Textos

Pedaços de Passado e Solidão

Existe em todo homem uma larga fatia de vazio. Em cada esquina das salas circulares da alegria fingida existe, em seu estado mais puro, a solidão. Fraqueza primeira de todos os homens, tal qual doença crônica, corrói as paredes mais escondidas e tal como a patologia, nasce conosco. Aparece já tarde, talvez demais.

     Contentamo-nos com alegria enlatada porque o caos não permite cronogramas. A infelicidade é tinta de difícil remoção, e tal como a vítima descrente do próprio destino, gritamos, tentando evitar em última instância o que foi selado desde o início. Nosso grito é o sorriso, o despertar libertino, a nudez, a leitura; o amor em todas as maléficas espécies que, no fim, tomam de nós o que jamais nos pertenceu.
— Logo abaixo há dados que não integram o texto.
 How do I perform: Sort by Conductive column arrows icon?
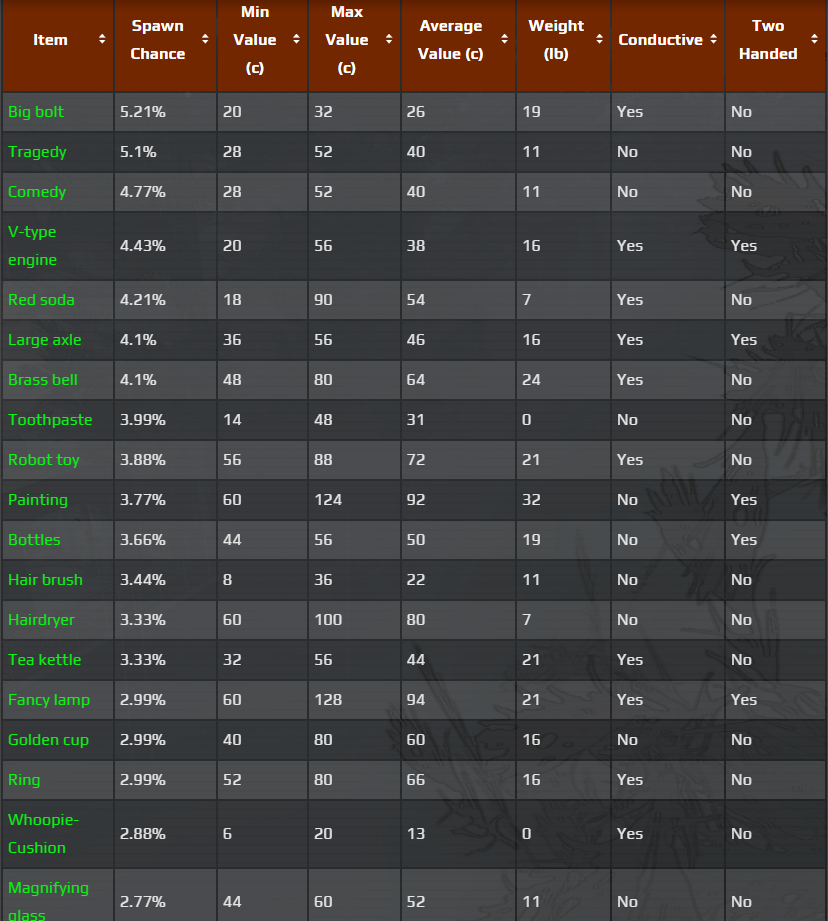pos(713,40)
     Em poucos indivíduos a solidão se manifesta mais do que em quem encontra no papel o único amigo – traiçoeiro amigo de muitas faces e vírgulas -, pois é só ali, naquele sangue azulado da caneta estourada ou no tintilar mentiroso do cursor, que ele se relaciona, e, em limitado estágio, desaprende por instantes a deixar de ser só. Não existem pessoas, vidas, amores ou felicidades duradouras. Só o papel é eterno, e, mesmo que queime, suas cinzas serão eternamente carregadas dentro do compartimento que o vento jamais levará. A solidão.
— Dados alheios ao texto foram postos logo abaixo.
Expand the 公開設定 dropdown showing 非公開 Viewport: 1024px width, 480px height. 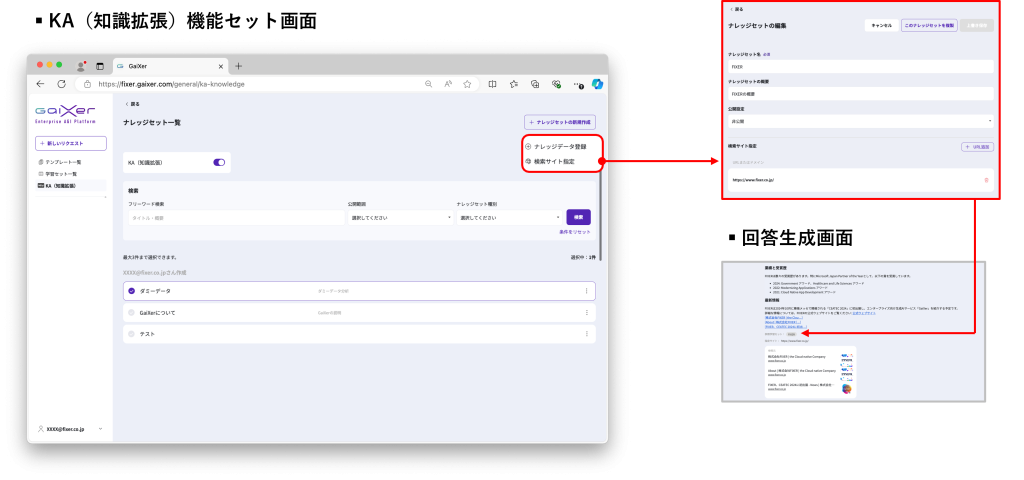coord(860,121)

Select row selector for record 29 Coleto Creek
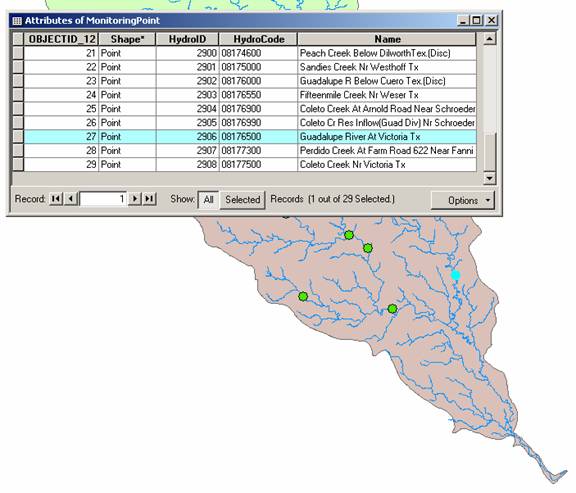pos(18,165)
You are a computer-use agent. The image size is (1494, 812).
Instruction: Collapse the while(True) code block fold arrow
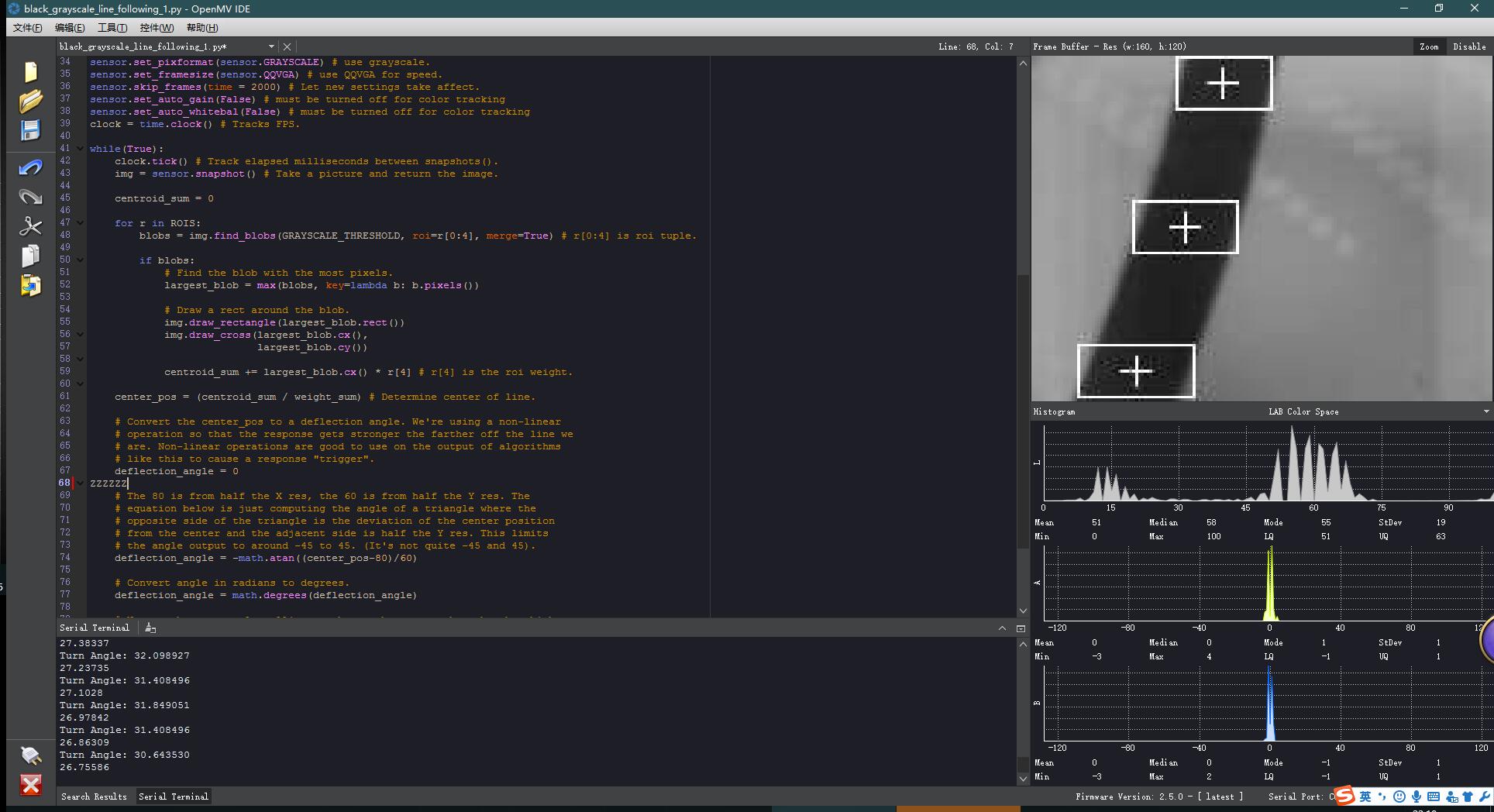click(x=80, y=149)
     O passado, já tardio, é carne suculenta do voraz animal habitante das savanas de nossa própria alma. Há cores que não existem, e palhetas que jamais serão descobertas. Não existem mais Blues como os de outrora, e, fracos, não há mais compositores. A música ficará presa em cofres intransponíveis, atada à poesia e perdida em insolúvel substância. Tristeza.

     Há, em todo homem, o olhar da garota que espera algo que não sabe o que é. O vento bate em seus cabelos, a luz amarela do poste alto deixando sombras inolvidáveis no asfalto em noite fria. Esperamos pelo que não virá, e pelo futuro inalcançável mastigamos o passado que jamais será corretamente digerido. O ponto final existe até mesmo no término de reticências que, como poeta, não devo utilizar.
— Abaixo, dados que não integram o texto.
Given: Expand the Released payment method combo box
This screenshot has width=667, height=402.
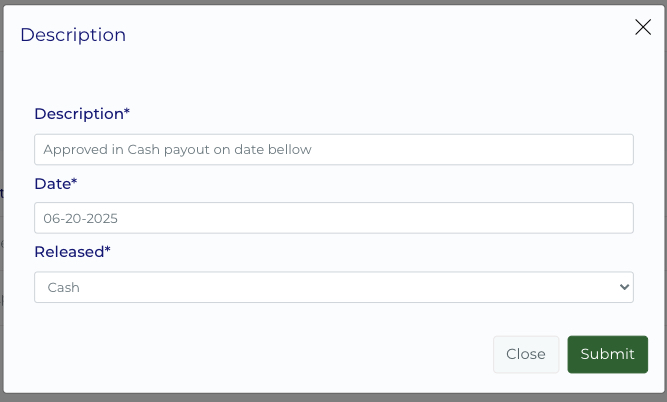Looking at the screenshot, I should (333, 287).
     Mas acredito. Creio solenemente no poder do infinito, tendo fé de que o homem não acaba quando termina em solene e intragável filosofia. Fumo cigarros que não terminam no filtro, mas na garganta, porque, ambicioso, aspiro tudo o que, em certa dose, faz-me mal. Sou apenas um homem só, abandonado pelo próprio existir.

     Não mais existo, agora sou. Sou em última esfera. Sou em todos os verbos, luzes e carnes. Sou o último estágio do ser. Sou, enfim. Sou só, sou solidão.